Other Directorships & Interlocks
| Director | Current Public Boards | Prior Public Boards | Interlocks with AXIL Suppliers/Customers | Notes |
|---|---|---|---|---|
| Manu Ohri | None disclosed | ToughBuilt Industries; Shengda Network Technology | None disclosed | No related-party transactions attributed to Mr. Ohri in AXIL’s related-party section; main related-party exposures involve CEO (Intrepid) and CFO (BZ Capital). |
Expertise & Qualifications
- CPA and CGMA credentials; deep experience in U.S./international accounting and reporting, investor relations, M&A, strategic planning, and project management.
- Audit committee financial expert designation; financial sophistication per NYSE American standards.
- Advanced education: MBA (University of Detroit), bachelor’s in commerce (University of Delhi).
Equity Ownership
| Holder | Shares Beneficially Owned | Percent of Outstanding | Components / Notes |
|---|---|---|---|
| Manu Ohri | 20,001 | <1% | Includes 5,000 unvested restricted shares vesting Jan 13, 2026; includes 10,000 shares held by Anarjay Concepts Inc., where Mr. Ohri is principal. |
| Shares Outstanding (record date) | 6,757,717 | — | Basis for ownership percentages. |
| Pledging/Hedging | — | — | No pledging/hedging noted in ownership footnotes for Mr. Ohri. |
| Vested vs. Unvested | — | — | Unvested: 5,000 RS; remainder presumably vested/common; options not disclosed for directors. |
Insider Trades and Section 16
| Item | Status | Source |
|---|---|---|
| Section 16 compliance (FY 2025) | All directors/executives compliant; no delinquent reports noted |
Governance Assessment
-
Strengths
- Independence and expertise: Independent director across all committees, Audit Chair, and SEC-designated audit committee financial expert—supports robust oversight of reporting and controls.

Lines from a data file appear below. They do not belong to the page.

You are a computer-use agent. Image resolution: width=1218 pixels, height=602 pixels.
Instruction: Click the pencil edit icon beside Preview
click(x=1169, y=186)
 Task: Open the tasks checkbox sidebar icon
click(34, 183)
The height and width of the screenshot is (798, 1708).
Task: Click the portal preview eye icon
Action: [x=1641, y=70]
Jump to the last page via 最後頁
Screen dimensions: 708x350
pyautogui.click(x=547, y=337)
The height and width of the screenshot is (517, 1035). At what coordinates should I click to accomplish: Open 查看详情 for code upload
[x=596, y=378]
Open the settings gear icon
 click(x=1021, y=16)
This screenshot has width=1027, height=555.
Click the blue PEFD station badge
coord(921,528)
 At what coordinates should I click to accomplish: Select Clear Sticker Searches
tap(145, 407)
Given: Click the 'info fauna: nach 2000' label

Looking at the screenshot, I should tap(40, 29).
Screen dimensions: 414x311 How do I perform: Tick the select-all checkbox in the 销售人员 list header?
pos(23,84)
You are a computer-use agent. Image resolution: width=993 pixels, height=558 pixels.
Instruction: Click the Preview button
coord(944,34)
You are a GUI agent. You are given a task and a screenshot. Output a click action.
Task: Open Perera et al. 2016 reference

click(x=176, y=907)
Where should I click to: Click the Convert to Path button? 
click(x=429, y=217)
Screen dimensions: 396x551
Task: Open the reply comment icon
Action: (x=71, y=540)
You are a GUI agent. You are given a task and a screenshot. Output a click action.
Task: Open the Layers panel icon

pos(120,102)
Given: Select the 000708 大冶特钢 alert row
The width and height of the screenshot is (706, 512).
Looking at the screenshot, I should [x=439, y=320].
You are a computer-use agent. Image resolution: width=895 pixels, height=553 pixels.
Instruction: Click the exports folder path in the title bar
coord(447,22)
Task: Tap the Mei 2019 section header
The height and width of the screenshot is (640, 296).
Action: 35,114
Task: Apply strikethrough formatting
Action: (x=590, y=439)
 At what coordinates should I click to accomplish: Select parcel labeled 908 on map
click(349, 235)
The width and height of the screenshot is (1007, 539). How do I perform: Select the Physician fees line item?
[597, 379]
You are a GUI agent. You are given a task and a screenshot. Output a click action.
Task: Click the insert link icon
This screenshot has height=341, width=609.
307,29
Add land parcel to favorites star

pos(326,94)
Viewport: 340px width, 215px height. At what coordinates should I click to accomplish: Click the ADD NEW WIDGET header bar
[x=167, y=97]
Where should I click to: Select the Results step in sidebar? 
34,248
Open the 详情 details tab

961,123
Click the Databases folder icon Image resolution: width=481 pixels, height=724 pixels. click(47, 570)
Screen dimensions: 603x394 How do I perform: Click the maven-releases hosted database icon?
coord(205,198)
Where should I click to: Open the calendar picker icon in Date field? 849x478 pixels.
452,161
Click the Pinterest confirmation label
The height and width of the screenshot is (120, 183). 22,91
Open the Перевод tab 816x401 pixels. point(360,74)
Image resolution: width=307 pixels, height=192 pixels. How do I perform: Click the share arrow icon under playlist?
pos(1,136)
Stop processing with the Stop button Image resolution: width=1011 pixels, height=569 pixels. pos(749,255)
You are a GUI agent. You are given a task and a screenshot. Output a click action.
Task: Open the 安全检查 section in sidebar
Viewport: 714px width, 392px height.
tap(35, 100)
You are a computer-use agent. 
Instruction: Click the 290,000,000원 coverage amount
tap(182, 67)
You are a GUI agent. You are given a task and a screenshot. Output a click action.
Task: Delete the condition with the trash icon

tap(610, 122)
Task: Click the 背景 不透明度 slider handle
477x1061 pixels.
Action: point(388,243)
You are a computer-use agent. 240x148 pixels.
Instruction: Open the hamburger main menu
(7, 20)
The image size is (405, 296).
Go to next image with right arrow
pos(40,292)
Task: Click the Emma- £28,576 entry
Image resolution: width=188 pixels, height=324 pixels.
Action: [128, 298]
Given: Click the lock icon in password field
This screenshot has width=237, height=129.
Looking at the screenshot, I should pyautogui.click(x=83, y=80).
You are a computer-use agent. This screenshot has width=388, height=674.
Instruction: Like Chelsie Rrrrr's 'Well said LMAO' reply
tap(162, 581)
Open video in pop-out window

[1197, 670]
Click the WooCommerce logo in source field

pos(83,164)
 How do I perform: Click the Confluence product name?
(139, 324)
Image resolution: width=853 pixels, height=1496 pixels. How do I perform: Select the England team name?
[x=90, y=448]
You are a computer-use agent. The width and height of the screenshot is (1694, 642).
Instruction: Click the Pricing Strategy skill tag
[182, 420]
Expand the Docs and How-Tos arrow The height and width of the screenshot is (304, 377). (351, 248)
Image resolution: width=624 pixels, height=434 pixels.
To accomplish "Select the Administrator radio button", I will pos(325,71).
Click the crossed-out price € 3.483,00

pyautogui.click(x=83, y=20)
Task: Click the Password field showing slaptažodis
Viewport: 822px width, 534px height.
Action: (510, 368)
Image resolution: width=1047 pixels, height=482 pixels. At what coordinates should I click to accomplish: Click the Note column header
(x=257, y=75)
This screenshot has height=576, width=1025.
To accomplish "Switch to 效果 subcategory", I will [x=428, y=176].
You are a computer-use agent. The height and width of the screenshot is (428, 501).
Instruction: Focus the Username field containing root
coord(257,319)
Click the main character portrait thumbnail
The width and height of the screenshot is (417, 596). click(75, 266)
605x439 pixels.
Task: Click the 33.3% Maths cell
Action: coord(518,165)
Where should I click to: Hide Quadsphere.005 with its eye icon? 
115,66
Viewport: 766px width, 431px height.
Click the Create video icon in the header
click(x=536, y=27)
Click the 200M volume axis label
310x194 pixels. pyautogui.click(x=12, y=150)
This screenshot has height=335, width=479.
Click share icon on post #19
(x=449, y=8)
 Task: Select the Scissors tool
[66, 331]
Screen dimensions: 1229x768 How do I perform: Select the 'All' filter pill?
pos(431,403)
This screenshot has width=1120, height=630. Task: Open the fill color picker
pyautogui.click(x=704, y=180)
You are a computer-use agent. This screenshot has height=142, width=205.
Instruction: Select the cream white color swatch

- Engagement: Board and committee attendance at least 75% in FY 2025; committee cadence shows active oversight.
- Pay-for-governance alignment: No cash director pay; equity (time-based RS) aligns director interests with shareholders while limiting guaranteed compensation.
- Clean background: No legal proceedings in past 10 years disclosed.
-
Watch items / potential red flags
- Related-party environment: Material related-party transactions with CEO-affiliated Intrepid (advances and consulting) and CFO-affiliated BZ Capital (consulting) create oversight complexity; Audit Committee (chaired by Mr. Ohri) is tasked with reviewing/approving related-person transactions—heightening importance of rigorous committee independence and process.
- Ownership alignment: Mr. Ohri’s stake is <1%; while RS vesting provides alignment, overall skin-in-the-game is modest relative to AXIL’s concentrated ownership (CEO 45.6%).
- Limited disclosure on director ownership guidelines, hedging/pledging policies, and performance-linked director equity—reduces visibility into long-term alignment beyond time-based RS.
-
Implications for investors
- Audit oversight quality is a critical lens given related-party dynamics; Mr. Ohri’s expertise and chair role are positives, but continued monitoring of the committee’s handling of approvals and auditor interactions is warranted.
- The director compensation mix (no cash; RS only) is shareholder-friendly; however, low personal ownership may temper alignment in contested situations.